The degree of jocularity behind the remark has to be gauged against the increasing prospect of the New Zealander’s free transfer from Cardiff to Twickenham later in the year and the undisputed fact that he knows the price of the Grand Slam business better than anybody.

It ranges from the sack in Ireland to a pot of gold in Wales and Gatland has experienced both. Within weeks of Keith Wood & co putting a torpedo through an English Slam in 2001, the IRFU showed their gratitude by sacking their head coach with immediate effect.

That Ireland would have been celebrating a Slam of their own that year had they not subsided at Murrayfield in Gatland’s penultimate match in charge clearly had something to do with it. After three years cleaning up in England and Europe with Wasps followed by two back home amongst his fellow ‘Mooloo’ men on the dairy farms of Waikato, Wales made him an offer he couldn’t refuse.

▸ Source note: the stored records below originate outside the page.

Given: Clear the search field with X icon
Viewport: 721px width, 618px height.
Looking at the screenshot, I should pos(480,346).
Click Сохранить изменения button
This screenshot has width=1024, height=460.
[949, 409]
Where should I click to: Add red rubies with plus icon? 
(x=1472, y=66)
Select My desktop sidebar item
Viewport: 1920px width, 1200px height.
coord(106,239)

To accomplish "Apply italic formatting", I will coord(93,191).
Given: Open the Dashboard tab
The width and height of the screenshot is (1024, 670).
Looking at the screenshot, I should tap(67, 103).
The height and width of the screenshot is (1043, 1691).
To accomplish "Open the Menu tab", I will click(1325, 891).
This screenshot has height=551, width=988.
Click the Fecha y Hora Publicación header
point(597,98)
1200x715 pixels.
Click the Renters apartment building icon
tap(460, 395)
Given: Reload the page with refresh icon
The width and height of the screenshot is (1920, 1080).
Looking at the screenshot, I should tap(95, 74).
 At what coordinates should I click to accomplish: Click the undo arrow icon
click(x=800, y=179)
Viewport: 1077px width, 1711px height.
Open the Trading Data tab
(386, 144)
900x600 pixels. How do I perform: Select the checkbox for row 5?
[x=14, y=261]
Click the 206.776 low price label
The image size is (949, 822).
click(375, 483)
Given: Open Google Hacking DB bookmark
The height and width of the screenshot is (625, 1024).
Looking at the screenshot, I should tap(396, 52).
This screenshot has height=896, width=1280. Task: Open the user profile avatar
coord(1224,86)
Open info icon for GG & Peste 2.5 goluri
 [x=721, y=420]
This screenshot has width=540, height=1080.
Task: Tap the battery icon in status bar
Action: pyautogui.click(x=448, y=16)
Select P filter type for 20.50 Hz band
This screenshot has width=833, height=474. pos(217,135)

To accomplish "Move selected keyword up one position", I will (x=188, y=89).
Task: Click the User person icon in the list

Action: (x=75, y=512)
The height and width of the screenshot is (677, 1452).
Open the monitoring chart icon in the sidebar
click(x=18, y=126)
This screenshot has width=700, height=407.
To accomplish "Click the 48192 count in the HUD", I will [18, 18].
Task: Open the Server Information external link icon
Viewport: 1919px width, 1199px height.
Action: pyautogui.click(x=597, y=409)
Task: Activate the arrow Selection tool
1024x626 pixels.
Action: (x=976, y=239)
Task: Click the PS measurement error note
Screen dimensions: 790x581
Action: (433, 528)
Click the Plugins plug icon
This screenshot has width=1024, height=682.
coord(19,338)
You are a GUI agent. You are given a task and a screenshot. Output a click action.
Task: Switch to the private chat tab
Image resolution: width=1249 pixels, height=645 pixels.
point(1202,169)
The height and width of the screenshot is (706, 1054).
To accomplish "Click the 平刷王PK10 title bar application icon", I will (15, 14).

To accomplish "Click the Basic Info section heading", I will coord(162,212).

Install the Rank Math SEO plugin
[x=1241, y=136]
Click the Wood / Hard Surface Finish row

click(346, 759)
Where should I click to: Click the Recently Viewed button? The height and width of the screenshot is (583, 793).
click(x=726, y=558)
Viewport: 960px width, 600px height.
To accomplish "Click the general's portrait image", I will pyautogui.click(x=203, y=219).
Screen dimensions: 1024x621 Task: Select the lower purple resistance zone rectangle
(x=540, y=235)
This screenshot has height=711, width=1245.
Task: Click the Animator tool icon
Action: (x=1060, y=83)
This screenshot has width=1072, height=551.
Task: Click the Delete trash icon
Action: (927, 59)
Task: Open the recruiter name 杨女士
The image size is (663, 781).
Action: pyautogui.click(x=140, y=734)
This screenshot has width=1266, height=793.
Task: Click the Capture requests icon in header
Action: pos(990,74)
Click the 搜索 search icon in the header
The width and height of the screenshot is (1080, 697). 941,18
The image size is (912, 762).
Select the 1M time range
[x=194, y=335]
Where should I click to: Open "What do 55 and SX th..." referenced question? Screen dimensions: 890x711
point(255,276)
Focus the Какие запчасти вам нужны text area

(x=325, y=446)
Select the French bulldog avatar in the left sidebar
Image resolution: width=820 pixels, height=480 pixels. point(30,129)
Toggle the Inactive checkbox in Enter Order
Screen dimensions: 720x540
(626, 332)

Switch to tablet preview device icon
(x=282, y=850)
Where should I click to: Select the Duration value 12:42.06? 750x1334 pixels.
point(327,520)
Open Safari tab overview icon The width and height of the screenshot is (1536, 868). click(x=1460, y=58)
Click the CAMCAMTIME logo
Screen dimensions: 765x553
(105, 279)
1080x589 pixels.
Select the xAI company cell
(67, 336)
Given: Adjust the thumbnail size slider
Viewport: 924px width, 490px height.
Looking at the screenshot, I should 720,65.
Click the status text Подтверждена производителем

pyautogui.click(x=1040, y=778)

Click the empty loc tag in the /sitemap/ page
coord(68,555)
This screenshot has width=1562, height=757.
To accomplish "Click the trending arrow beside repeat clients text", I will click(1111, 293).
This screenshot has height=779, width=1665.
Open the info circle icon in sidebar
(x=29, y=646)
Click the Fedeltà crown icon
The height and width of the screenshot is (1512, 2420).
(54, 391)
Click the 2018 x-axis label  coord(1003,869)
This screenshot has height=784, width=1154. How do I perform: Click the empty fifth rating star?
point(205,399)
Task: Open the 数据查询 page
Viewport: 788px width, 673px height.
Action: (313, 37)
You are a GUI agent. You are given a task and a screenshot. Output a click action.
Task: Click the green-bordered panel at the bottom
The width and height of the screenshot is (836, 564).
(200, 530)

In the 11 years since, Gatland has taken them to two Grand Slams and stands today three-fifths of the way towards a third. More significantly, in presiding over England’s elimination from the big prize, he has enhanced his prospects of succeeding Eddie Jones unless, of course, the irrepressible Aussie leaves Japan with the World Cup in his hands.

For a rugby coach to switch allegiance from Wales to England sounds as implausible as a manager leaving Celtic for Rangers or vice versa. It’s simply not the done thing until someone goes and does it.

Whether Gatland ends up in the Six Nations next year sprouting a red rose on his blazer hinges on the next eight months, but there’s more to it than the kingmakers at Twickenham acknowledging he would be considered, along with every other contender.

What the Welsh underdogs achieved in derailing the English bandwagon gives the proposition real substance. Of all the pre-match scenarios spouted by the pundits, nobody thought of the one that, staggeringly, came to pass; that Wales would ultimately overpower the supposed super-power from across the border.

Despite the thunder rolling around the triple-tiered shrine on the banks of the Taff, the visiting high command will have got the message, ringing out loud and clear. Just in case they didn’t, Gatland spelt it out.

“I look back on England in the last few years,” he said. “And when it’s really mattered, I have questioned whether they can win these big games. We said before we left the hotel that we would win because we have forgotten how to lose.”

Scotland hardly appear to be in the best shape to do much in Edinburgh on Saturday week about ending an unprecedented run of 13 straight Welsh wins, Ireland less so in Cardiff on the final weekend.

After watching the world’s No.2 come from behind in Rome in a manner that made a mockery of their global ranking, Gatland will have slept soundly last night.

Young blood Ntamack quick off the mark

Few teenagers score tries in Test rugby, fewer still from the out-half position. A new colossus announced himself by overrunning Ireland twice on his first rampage for the All Blacks during the 1995 World Cup at the age of 19.

Jonah Lomu, of course, operated his one-man demolition business from the wing. In Paris on Saturday, Roman Ntamack made a try-scoring start upon his arrival as the newest French No 10, a few months ahead of his 20th birthday.Manygreats, from Jack Kyle to Barry John, never opened their account that quickly but Ntamack is almost a veteran compared to the youngest fly half scorer in the history of the championship.

Frank Hewitt was a 17-year-old Belfast schoolboy when his try helped give Ireland a win over Wales in Cardiff in 1924. At Twickenham three years later, 18-year-old Henri Laird, still England’s youngest fly half, scored a try in a home win and nobody since then has ever got that close to superseding Hewitt.